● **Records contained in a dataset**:
----
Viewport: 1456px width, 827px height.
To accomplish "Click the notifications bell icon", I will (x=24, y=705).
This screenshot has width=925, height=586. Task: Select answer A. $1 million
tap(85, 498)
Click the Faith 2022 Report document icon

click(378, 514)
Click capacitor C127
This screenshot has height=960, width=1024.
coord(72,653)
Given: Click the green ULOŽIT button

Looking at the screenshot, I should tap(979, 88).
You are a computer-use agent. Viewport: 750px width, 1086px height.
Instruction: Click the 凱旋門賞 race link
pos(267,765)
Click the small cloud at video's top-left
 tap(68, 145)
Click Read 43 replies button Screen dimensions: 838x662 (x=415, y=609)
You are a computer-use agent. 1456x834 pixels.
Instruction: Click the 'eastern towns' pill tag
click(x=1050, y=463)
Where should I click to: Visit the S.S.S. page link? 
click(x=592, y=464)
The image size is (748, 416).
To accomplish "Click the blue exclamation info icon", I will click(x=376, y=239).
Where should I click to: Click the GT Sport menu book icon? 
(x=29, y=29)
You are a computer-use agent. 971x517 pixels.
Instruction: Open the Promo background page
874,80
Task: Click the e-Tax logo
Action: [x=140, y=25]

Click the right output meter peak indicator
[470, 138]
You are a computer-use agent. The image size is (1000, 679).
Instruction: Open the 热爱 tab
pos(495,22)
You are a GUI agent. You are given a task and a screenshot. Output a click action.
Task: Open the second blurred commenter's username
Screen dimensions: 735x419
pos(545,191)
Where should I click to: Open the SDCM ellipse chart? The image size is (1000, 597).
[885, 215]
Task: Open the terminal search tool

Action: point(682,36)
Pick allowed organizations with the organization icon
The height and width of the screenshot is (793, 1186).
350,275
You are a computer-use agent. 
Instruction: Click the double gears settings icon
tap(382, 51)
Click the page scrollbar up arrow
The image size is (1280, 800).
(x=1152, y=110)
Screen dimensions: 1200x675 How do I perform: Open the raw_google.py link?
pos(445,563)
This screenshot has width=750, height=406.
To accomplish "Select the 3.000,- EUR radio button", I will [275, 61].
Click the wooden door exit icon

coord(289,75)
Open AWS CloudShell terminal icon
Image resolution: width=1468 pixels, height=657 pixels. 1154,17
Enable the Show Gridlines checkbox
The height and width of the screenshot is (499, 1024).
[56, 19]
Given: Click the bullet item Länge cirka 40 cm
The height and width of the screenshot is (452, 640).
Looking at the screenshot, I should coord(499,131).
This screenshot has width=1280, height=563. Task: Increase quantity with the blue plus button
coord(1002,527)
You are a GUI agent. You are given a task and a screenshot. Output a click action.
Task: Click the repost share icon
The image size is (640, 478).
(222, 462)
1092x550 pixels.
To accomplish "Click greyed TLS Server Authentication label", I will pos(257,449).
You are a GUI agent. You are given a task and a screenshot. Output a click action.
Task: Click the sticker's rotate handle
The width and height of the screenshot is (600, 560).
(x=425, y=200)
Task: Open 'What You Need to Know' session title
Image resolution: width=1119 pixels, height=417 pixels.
----
● **To do**: Write out all records exactly, keeping every detail.

● **Exercise answer**:
Viewport: 1456px width, 827px height.
To accomplish "Click the notifications bell icon", I will (x=24, y=705).
This screenshot has width=925, height=586. Task: Select answer A. $1 million
tap(85, 498)
Click the Faith 2022 Report document icon

click(378, 514)
Click capacitor C127
This screenshot has height=960, width=1024.
coord(72,653)
Given: Click the green ULOŽIT button

Looking at the screenshot, I should tap(979, 88).
You are a computer-use agent. Viewport: 750px width, 1086px height.
Instruction: Click the 凱旋門賞 race link
pos(267,765)
Click the small cloud at video's top-left
 tap(68, 145)
Click Read 43 replies button Screen dimensions: 838x662 (x=415, y=609)
You are a computer-use agent. 1456x834 pixels.
Instruction: Click the 'eastern towns' pill tag
click(x=1050, y=463)
Where should I click to: Visit the S.S.S. page link? 
click(x=592, y=464)
The image size is (748, 416).
To accomplish "Click the blue exclamation info icon", I will click(x=376, y=239).
Where should I click to: Click the GT Sport menu book icon? 
(x=29, y=29)
You are a computer-use agent. 971x517 pixels.
Instruction: Open the Promo background page
874,80
Task: Click the e-Tax logo
Action: [x=140, y=25]

Click the right output meter peak indicator
[470, 138]
You are a computer-use agent. The image size is (1000, 679).
Instruction: Open the 热爱 tab
pos(495,22)
You are a GUI agent. You are given a task and a screenshot. Output a click action.
Task: Open the second blurred commenter's username
Screen dimensions: 735x419
pos(545,191)
Where should I click to: Open the SDCM ellipse chart? The image size is (1000, 597).
[885, 215]
Task: Open the terminal search tool

Action: point(682,36)
Pick allowed organizations with the organization icon
The height and width of the screenshot is (793, 1186).
350,275
You are a computer-use agent. 
Instruction: Click the double gears settings icon
tap(382, 51)
Click the page scrollbar up arrow
The image size is (1280, 800).
(x=1152, y=110)
Screen dimensions: 1200x675 How do I perform: Open the raw_google.py link?
pos(445,563)
This screenshot has width=750, height=406.
To accomplish "Select the 3.000,- EUR radio button", I will [275, 61].
Click the wooden door exit icon

coord(289,75)
Open AWS CloudShell terminal icon
Image resolution: width=1468 pixels, height=657 pixels. 1154,17
Enable the Show Gridlines checkbox
The height and width of the screenshot is (499, 1024).
[56, 19]
Given: Click the bullet item Länge cirka 40 cm
The height and width of the screenshot is (452, 640).
Looking at the screenshot, I should coord(499,131).
This screenshot has width=1280, height=563. Task: Increase quantity with the blue plus button
coord(1002,527)
You are a GUI agent. You are given a task and a screenshot. Output a click action.
Task: Click the repost share icon
The image size is (640, 478).
(222, 462)
1092x550 pixels.
To accomplish "Click greyed TLS Server Authentication label", I will pos(257,449).
You are a GUI agent. You are given a task and a screenshot. Output a click action.
Task: Click the sticker's rotate handle
The width and height of the screenshot is (600, 560).
(x=425, y=200)
Task: Open 'What You Need to Know' session title
Image resolution: width=1119 pixels, height=417 pixels.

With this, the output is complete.